茶氨酸是茶树中特异且含量最为丰富的非蛋白氨基酸，赋予茶叶鲜爽味，且具有镇静安神、提升睡眠质量、提高学习和认知能力等健康功效，其合成前体是乙胺和谷氨酸。茶树能特异性地合成乙胺是去区别于其它生物大量合成茶氨酸的代谢基础。催化乙胺合成的丙氨酸脱羧酶（CsAlaDC）是由丝氨酸脱羧酶（SerDC）进化而来，在此过程中，CsAlaDC底物由丝氨酸变为丙氨酸，但其催化活性与SerDC相比显著降低，但背后的进化机制尚不清楚。
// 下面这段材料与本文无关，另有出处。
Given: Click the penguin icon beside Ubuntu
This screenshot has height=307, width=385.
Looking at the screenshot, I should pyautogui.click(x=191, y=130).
 近日，实验室张照亮教授团队与中国科学技术大学龚为民教授团队合作在国际著名生物学综合期刊《eLife》上在线发表了题为“Structure and evolution of Alanine/Serine Decarboxylases and the engineering of theanine production”的研究论文，揭示了CsAlaDC底物特异性和酶活性进化的结构特征，获得了高活性的CsAlaDC，实现了体外高效合成茶氨酸，为工业化合成茶氨酸提供了新方案。
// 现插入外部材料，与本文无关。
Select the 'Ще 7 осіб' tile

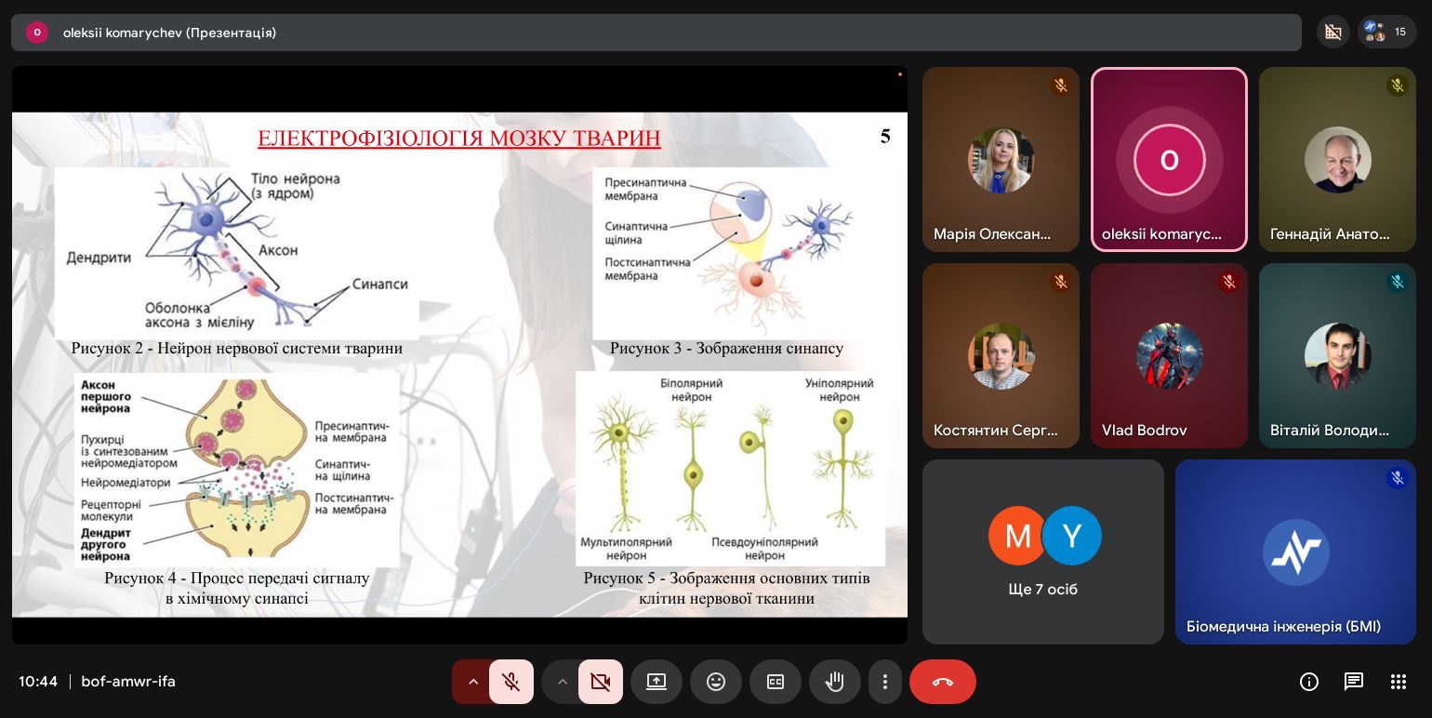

本研究解析了CsAlaDC和AtSerDC的蛋白结构，表征了底物结合口袋的结构特征。基于此，通过对CsAlaDC和AtSerDC的底物结合口袋中的氨基酸残基叠加，发现CsAlaDC第106位的Phe (F)在AtSerDC对应位置上是酪氨酸Tyr （Y），而口袋中其余氨基酸残基完全相同（图1A）。通过分析400多个有胚植物中的SerDC蛋白序列，发现CsAlaDC 106Y或AtSerDC 110F位于一个保守的功能域中，在绝大数同源蛋白中该功能域的前三个氨基酸是YPY，而CsAlaDC的这三个氨基为YPF（图1B-D）。进而，通过点突变及体内、体外酶活等实验证明了CsAlaDC中106位的Phe决定其结合丙氨酸的底物特异性。

图1 决定CsAlaDC底物特异性关键氨基酸残基的鉴定

CsAlaDC或AtSerDC的蛋白结构为同源二聚体（图1A）。分析发现其同源二聚体结合界面上氨基酸对它们的催化活性至关重要。基于二聚体结合界面上氨基酸的突变筛选，发现把CsAlaDC二聚体界面上110位的异亮氨酸（L）、114位的酪氨酸（P）分别突变为SerDC对应位置上的苯丙氨酸（F）、丙氨酸（A），分别使CsAlaDC的催化活性提高了2.1和1.59倍。而这两个氨基酸同时突变（CsAlaDC^L110F/P114A）时，催化活性提高了2.3倍（图2A）。更为重要的是，将CsAlaDC^L110F/P114A与来自枯草芽孢杆菌的茶氨酸合成酶GMAS混合时，在提供丙氨酸和谷氨酸的条件下，体外合成茶氨酸的能力提高了6.72倍（图2B）。

图2 决定CsAlaDC酶活性关键氨基酸残基的鉴定与体外高效合成茶氨酸

该研究揭示了茶树获得茶氨酸合成能力的序列进化和结构生物学基础，对高茶氨酸茶树品种的精准选育和茶氨酸的高效工业化合成有重要意义。实验室张照亮教授和中国科学技术大学龚为民教授为本论文共同通讯作者，中国科学技术大学王浩博士和重点实验室朱碧莹博士为共同第一作者，实验室宛晓春教授也参与了该研究。中国科学技术大学为论文第一通讯单位、安徽农业大学为第二通讯单位。该研究得到了科技部重点研发项目和国家自然科学基金项目的支持。